Iran has released 85,000 people. Ireland will release people with less than 12 months to serve. The United Kingdom, and some states in the USA, have followed.
But we’re also seeing the disastrous consequences when governments don’t act fast enough.
So far, in New York City, there’s been 167 people in prison and 114 Department of Correction staff members who have tested positive for COVID-19: the disease caused by the coronavirus.
And in your mind, what does it mean if the settler colonial state continues to incarcerate First Nations people during a pandemic like this?
Since British arrival, police and countless other government agencies have targeted our mob.We know this because of the raw numbers recorded and the countless inquiries.

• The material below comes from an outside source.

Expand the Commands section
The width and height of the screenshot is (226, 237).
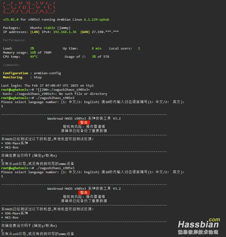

We also know this because this is our everyday lived reality. If you’re black, police are a fixture in daily life – even if we’re just walking down the street to get milk.
The new police powers, fines and gaol terms in NSW, and around the country, are complex and extreme.
Already we are hearing of our mob in regional NSW fined as a result of these new orders. This is on day one of the new orders.
This is such a dramatic change for our young people to adjust to and they are already too often the targets of police.
If they can’t afford a parking fine, how on earth will they manage $1,000 to $11,000 dollars.
Lastly, Makayla, since the Royal Commission into Aboriginal Deaths in Custody released its findings in 1991, there have been over 400 First Nations deaths in custody.
Looking at some of the recent cases, why would you be concerned about keeping Aboriginal and Torres Strait Islander people in prisons at this time?
Over the decades our families and communities have lost loved ones due to racist laws and practices that keep our people incarcerated in the thousands.
The system fails and neglects our unwell mob and they die, sometimes at the hands of the workers who were supposed to ensure their safety.
The pandemic has meant that the inquest for my brother has been further put on hold. While we wait for closure, and try and stay strong, we will do everything in our power to stop this tragedy happening to countless other First Nations families.
Justice Health did not have the resources to care for Nathan, who was one person with chronic asthma, let alone multiple people with a respiratory illness.